Die UBS setzt ihren Stellenabbau fort: Die Schweizer Grossbank hat mehrere Hundert Jobs gestrichen, wie «Bloomberg» berichtet. Demnach verlieren vor allem Mitarbeiter in nachgelagerten Supportfunktionen ihre Stelle. Aber auch Banker mit direktem Kundenkontakt sind betroffen. Die Streichungen betreffen die Standorte in Europa, Afrika und dem Nahen Osten. Einige der Angestellten sollen eine andere Stelle innerhalb der UBS erhalten haben. Man werde den Stellenabbau so gering wie möglich halten, sagte ein UBS-Sprecher zu Bloomberg.
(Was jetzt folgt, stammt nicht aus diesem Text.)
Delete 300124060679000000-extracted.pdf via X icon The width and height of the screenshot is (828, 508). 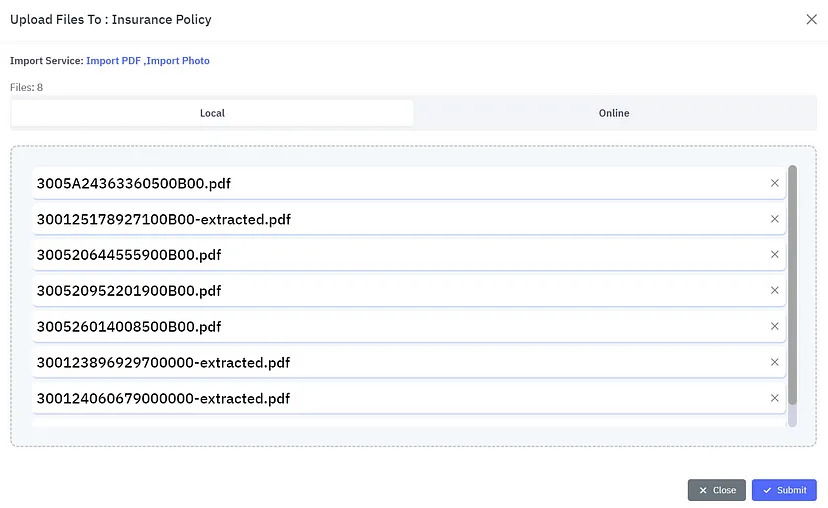tap(774, 398)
Die UBS streicht im Rahmen der Credit Suisse-Integration weltweit 10'000 Stellen – 3000 allein in der Schweiz. Die Grossbank will die Entlassungen über mehrere Jahre erstrecken und hauptsächlich durch natürliche Fluktuation, Frühpensionierungen und interne Verschiebungen erreichen. Bis im Februar führte die Bank bereits 1500 der 3000 geplanten Entlassungen in der Schweiz durch. Weitere werden im Verlaufe des Jahres erwartet.